EXERCISE.
List each line of the material below that contains the word "width", copying those lines unchanged.

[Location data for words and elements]
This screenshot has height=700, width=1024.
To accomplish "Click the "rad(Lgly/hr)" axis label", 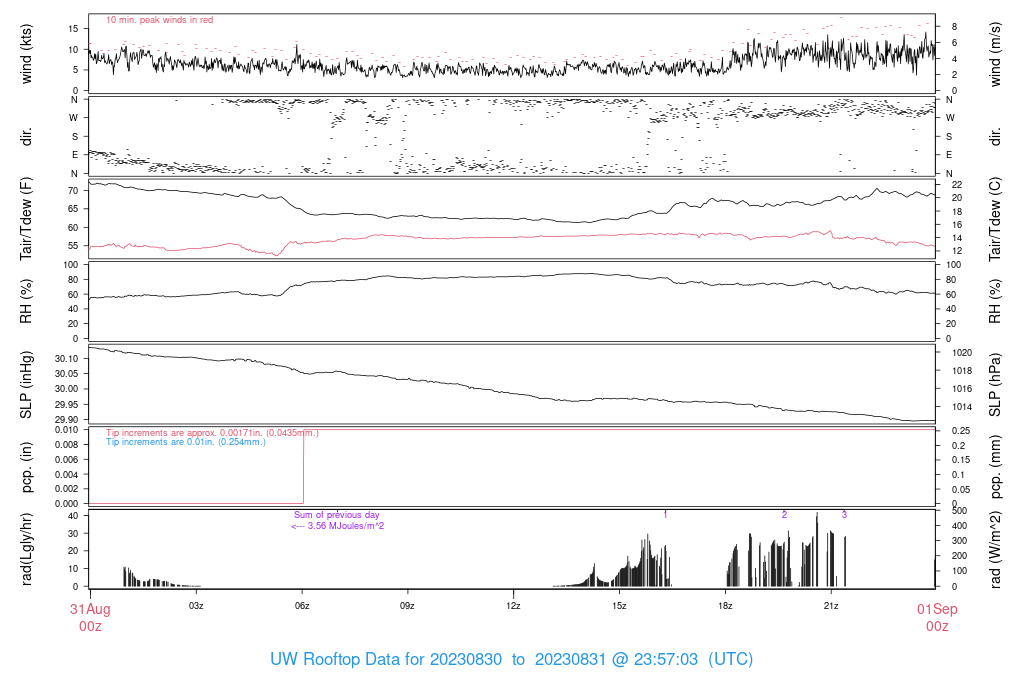I will click(x=27, y=549).
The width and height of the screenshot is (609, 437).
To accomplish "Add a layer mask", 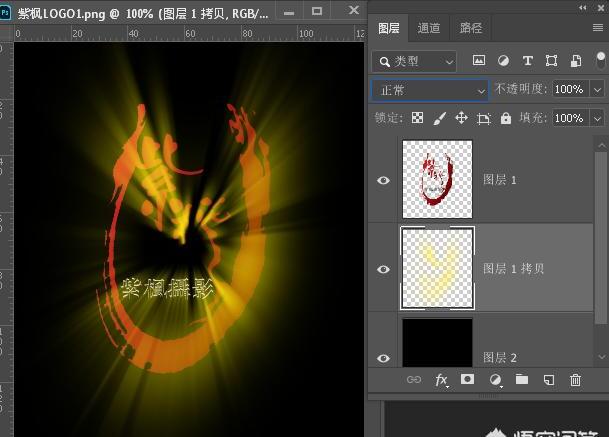I will pos(467,380).
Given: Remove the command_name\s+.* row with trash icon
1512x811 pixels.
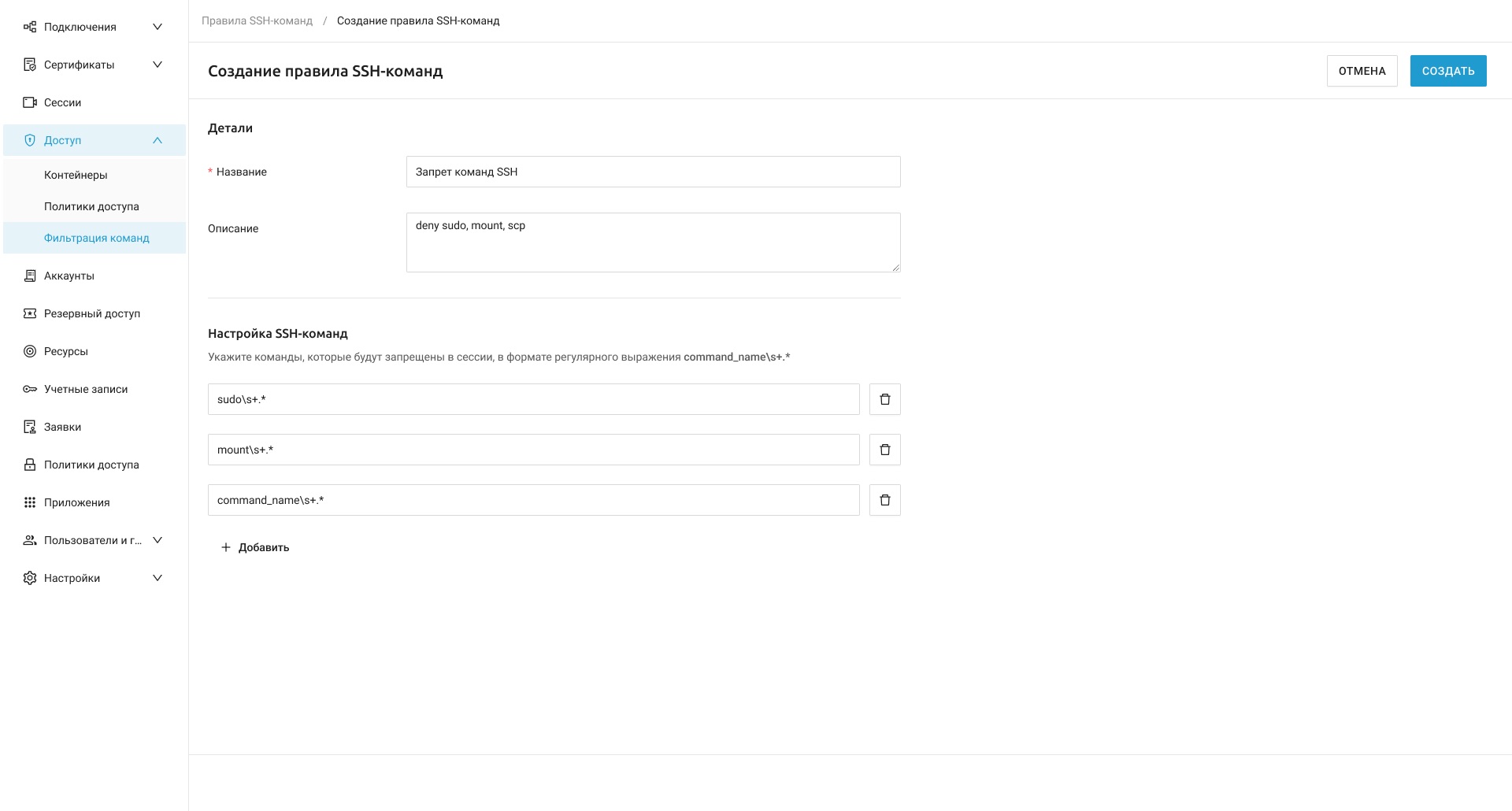Looking at the screenshot, I should (x=884, y=500).
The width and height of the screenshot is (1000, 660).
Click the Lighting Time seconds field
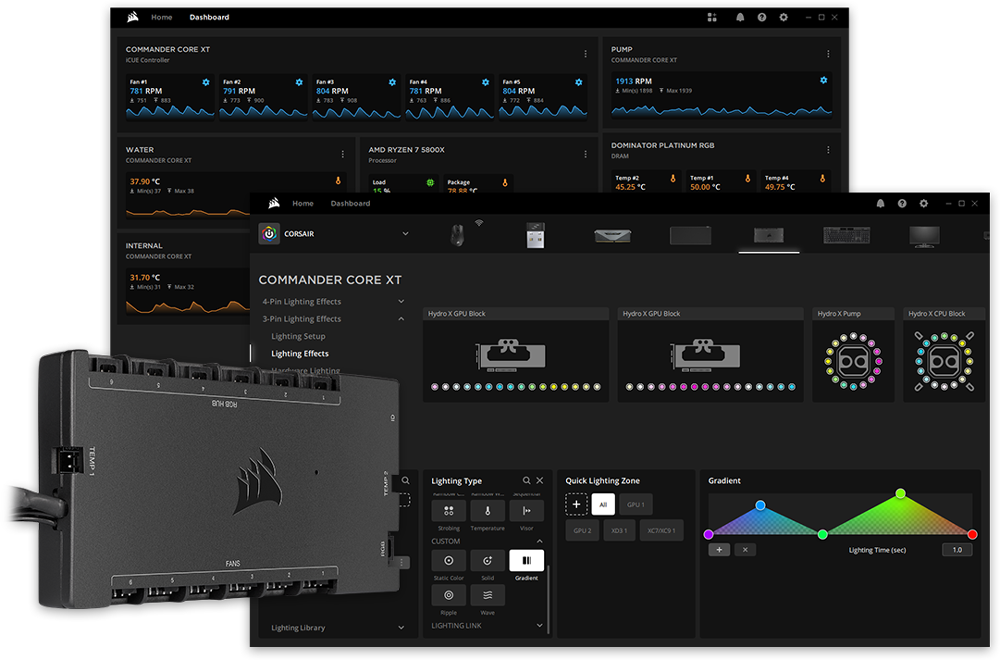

RESULT.
This screenshot has height=700, width=1024.
The width and height of the screenshot is (609, 437).
The width and height of the screenshot is (1000, 660).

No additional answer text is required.